Computer Corporation of America (CCA). CCA’s DBMS Model 204 may have been the best of the prerelational products, boasting an inverted-list architecture akin to that of ADABAS and Datacom/DB. The company was also interesting in that it was first and foremost a government contract research shop, and hence did all sorts of interesting prototype work that sadly never got commercialized. In about 1983 it became that the company wasn’t going anywhere, and it put itself up for sale.
I was personally instrumental in that decision. Our investment banker pretended he was considering taking CCA public. CCA President Jim Rothnie showed us revenue projections. I asked how he had gotten them. He replied that he had taken the market size projection 5 years out, assumed 10%, and drawn a “plausible curve.” However, I quickly got Socratic with him. “How many salesmen do you have?” “How much revenue does the average experienced salesman produce?” “How many experienced salesmen do you expect to have next year?” “How high do you think their average productivity can grow?” “Let us multiply.” (Yes, I really said that. I can be a jerk. And anyway Jim was the sort of analytic guy one can say that to without giving serious offense.)
CCA was sold to a Canadian insurance company whose name I’ve now forgotten. Eventually, it was spun back out (perhaps after some intermediate changes of ownership), and resurfaced as primarily a data integration company, called Praxis.
In the real old days (mid 1970s, perhaps), Model 204 was resold by Informatics (later Informatics General, later the hostile takeover that became the guts of Sterling Software, which like so many other companies was eventually absorbed into Computer Associates). I know this because Richard Currier used to sell the product when he worked at Informatics. That probably makes Richard and me about the only two people who still remember the fact.
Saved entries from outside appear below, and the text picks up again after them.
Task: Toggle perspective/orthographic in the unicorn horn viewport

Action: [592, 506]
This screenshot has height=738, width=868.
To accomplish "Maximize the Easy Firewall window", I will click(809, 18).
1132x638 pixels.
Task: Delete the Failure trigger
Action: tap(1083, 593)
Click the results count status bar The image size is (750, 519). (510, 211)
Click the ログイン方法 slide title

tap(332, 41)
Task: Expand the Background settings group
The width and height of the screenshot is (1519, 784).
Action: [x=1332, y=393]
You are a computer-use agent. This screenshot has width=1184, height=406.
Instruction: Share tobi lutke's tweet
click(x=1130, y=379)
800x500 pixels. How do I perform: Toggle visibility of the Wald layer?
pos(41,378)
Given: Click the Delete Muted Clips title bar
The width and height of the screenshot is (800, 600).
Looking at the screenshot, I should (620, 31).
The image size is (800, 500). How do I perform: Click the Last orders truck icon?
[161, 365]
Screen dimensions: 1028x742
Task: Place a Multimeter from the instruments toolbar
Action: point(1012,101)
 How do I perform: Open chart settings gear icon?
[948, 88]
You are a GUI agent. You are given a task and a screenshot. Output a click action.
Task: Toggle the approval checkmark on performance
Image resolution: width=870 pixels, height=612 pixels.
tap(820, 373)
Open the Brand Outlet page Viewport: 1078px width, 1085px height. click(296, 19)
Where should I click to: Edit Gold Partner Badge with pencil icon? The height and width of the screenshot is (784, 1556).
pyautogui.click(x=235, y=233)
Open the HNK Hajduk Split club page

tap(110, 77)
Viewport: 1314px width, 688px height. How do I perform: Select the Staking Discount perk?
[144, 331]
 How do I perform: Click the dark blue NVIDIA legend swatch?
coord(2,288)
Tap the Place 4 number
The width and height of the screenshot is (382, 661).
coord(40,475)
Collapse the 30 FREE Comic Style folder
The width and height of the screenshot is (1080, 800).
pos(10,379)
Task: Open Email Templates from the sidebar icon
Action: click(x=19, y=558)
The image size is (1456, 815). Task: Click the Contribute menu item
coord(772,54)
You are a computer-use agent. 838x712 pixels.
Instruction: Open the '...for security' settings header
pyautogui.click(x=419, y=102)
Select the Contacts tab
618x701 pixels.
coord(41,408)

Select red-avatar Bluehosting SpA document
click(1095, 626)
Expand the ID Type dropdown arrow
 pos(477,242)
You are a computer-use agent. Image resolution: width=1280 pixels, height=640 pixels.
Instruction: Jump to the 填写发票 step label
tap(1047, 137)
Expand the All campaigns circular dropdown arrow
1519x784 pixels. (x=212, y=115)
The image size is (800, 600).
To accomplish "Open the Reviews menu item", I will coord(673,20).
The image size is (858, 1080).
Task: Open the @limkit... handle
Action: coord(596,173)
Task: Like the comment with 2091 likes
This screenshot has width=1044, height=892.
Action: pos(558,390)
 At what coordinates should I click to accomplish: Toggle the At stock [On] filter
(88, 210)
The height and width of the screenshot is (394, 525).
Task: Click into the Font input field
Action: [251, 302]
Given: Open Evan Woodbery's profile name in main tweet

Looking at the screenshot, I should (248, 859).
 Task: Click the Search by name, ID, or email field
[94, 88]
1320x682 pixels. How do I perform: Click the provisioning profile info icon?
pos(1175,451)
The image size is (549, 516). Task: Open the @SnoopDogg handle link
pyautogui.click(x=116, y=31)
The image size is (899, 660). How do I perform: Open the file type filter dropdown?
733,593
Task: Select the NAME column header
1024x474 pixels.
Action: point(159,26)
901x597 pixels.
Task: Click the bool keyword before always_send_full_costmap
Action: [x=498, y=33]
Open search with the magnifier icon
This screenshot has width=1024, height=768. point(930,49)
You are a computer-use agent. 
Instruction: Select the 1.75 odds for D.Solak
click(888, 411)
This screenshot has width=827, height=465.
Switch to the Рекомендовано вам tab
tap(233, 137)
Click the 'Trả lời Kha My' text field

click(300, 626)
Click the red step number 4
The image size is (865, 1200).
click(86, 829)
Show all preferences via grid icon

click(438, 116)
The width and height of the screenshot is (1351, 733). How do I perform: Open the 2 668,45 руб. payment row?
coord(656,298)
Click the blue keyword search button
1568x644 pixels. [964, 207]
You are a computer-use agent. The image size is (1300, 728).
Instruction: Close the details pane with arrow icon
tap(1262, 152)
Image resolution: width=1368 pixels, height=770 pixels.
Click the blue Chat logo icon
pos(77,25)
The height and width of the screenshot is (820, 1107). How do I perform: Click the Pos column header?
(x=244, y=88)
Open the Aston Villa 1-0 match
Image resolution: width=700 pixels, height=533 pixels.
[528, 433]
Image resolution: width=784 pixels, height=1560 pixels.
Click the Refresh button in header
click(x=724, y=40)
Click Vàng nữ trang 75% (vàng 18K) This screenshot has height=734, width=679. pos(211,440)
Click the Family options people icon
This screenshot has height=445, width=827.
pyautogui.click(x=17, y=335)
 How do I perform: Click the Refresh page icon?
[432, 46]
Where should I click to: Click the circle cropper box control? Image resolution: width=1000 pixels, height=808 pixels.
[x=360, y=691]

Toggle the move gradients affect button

Hmm. I forgot to mention Intel’s System 2000. Well, truth be told it was a dying product even back when I first became an analyst in 1981, and I recall nothing about it, except Gene Lowenthal’s observation that Intel had had trouble selling chips and DBMS through the same salesforce. I think Al Sisto, who I probably met when he was head of sales at RTI (Relational Technology, Inc. — later called Ingres), came out of that business, but I’m not 100% sure. I remember Pete Tierney from that RTI management team more clearly anyway, although that’s mainly because we stayed in touch at subsequent companies over the years.